* begin PASSAGE SHOWN *

# Which wood would you use?



## TomFran (Jun 19, 2007)

A friend of mine is building this swing (with plans from Woodcraft Supply) and it is recommended that fir be used for the wood which will support up to 4 adults. Since fir is not locally available, which wood do you think would be best for the components of the swing which will need to be the strongest?

We have select cypress, white pine, oak, and treated wood available. I believe the treated wood is yellow pine.

Thanks!


----------



## GMman (Apr 11, 2008)

Tom treated is fir or spruce here.
Pine very small maybe, oak no way for outside.

The treated wood that we use for porches and deck is all fir or spruce which is really the same wood.


----------



## decoustudio (May 4, 2006)

sure is pretty. I wouldn't go to all that trouble to build it using treated wood, or anything that would have a short life outdoors. I'd pick white oak, or redwood, or cypress, or teak, or Ipe. Red Oak is not recommended for outdoor use.

I sat in one sort of like this that was probably from the 1920's one time, sitting on the covered porch of an historic hotel. It worked great and I think it was made of fir or some time of soft wood, but it was under a roof and didn't get wet from rain nor hit by the sun. It also had quite a few steel gussets and connectors in the critical areas. Rain and sun changes everything for wood life. I might even consider building a little roof over such a pretty swing to protect it, or expanding the design to spread that roof in the design to spread out to four wider spaced posts, and put a pitch on the roof section.


----------



## shopmania (Sep 8, 2009)

Tom, I built a single swing similar to half this project, and did it using treated lumber. It has been outside over a year and is holding up well so far. They make what they call a 1×2 in treated that makes nice slats for the seat b/c it is rounded over on all the edges. The treated 5/4 decking is also rounded over and sanded/finished nicer, which makes for great armrests. Cedar is really the only others thing readily available (big box stores) around here that would work well outdoors.

* end PASSAGE SHOWN *
* begin RECORD SET *

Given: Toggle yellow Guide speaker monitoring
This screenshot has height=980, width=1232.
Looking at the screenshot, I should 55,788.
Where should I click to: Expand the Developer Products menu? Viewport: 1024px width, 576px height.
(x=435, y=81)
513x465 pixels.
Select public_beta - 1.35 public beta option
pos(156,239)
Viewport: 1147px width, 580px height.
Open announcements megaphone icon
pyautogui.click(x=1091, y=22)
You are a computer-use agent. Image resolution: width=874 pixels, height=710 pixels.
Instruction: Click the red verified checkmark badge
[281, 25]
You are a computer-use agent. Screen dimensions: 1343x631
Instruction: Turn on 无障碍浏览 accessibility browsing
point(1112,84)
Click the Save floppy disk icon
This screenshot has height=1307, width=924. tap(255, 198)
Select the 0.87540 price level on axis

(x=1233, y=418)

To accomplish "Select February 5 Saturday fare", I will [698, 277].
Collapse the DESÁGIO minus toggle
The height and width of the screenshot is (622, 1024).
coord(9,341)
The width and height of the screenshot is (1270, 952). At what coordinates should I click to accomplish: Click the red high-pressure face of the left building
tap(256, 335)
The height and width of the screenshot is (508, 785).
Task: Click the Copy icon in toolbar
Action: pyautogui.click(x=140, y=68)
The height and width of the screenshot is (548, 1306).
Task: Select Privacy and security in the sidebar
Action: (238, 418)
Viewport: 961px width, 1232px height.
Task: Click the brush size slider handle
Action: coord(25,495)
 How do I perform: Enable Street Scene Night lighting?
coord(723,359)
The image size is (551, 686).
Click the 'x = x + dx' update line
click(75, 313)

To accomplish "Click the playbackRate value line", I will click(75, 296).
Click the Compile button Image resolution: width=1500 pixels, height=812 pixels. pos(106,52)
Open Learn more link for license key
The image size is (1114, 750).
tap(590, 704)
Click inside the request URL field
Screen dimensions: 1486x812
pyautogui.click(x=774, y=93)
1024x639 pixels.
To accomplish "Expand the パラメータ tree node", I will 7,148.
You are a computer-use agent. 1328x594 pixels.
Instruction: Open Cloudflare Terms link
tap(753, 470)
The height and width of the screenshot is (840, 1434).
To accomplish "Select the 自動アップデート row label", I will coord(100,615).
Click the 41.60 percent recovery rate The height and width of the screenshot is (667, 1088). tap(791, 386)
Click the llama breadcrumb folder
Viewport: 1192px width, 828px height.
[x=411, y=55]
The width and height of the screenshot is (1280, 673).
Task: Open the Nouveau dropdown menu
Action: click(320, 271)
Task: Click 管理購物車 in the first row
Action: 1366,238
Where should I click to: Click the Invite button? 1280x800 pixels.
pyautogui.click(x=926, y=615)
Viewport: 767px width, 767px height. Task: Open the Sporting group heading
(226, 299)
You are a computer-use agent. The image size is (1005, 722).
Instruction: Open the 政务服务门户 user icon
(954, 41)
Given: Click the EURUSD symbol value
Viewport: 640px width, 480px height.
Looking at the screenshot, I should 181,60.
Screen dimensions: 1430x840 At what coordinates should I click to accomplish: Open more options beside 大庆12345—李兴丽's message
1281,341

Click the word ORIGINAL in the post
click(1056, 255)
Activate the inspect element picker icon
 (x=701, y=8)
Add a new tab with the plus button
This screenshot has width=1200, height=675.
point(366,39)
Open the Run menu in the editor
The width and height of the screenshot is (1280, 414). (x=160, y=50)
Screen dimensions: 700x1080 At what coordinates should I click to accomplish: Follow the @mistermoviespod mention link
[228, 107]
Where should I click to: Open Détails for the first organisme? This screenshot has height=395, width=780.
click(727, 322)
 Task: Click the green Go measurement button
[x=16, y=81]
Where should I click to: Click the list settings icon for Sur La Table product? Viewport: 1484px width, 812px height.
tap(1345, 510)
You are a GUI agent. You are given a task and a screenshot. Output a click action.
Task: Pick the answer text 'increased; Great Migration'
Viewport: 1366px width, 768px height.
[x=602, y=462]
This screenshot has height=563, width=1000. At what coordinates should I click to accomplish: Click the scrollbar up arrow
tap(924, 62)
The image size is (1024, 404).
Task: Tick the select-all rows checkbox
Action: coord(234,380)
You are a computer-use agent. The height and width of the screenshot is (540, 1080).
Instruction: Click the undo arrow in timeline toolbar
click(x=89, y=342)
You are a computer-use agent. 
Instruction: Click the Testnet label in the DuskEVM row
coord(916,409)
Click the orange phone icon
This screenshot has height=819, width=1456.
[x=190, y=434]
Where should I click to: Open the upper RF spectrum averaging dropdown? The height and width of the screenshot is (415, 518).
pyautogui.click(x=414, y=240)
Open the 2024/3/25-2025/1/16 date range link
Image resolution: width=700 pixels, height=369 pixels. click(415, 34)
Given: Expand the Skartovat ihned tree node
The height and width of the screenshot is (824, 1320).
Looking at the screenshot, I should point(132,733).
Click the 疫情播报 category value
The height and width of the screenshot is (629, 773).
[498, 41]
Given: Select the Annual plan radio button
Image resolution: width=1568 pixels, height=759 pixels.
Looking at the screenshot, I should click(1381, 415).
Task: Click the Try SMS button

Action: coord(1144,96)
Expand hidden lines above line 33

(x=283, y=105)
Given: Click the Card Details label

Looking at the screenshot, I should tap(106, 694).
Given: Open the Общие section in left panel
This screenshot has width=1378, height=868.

* end RECORD SET *

* TASK OBJECTIVE:
In the swing-wood thread above, list every wood that the poster decoustudio says they would pick for the swing.

* RESPONSE TO THE EXERCISE:
White oak, redwood, cypress, teak, and Ipe.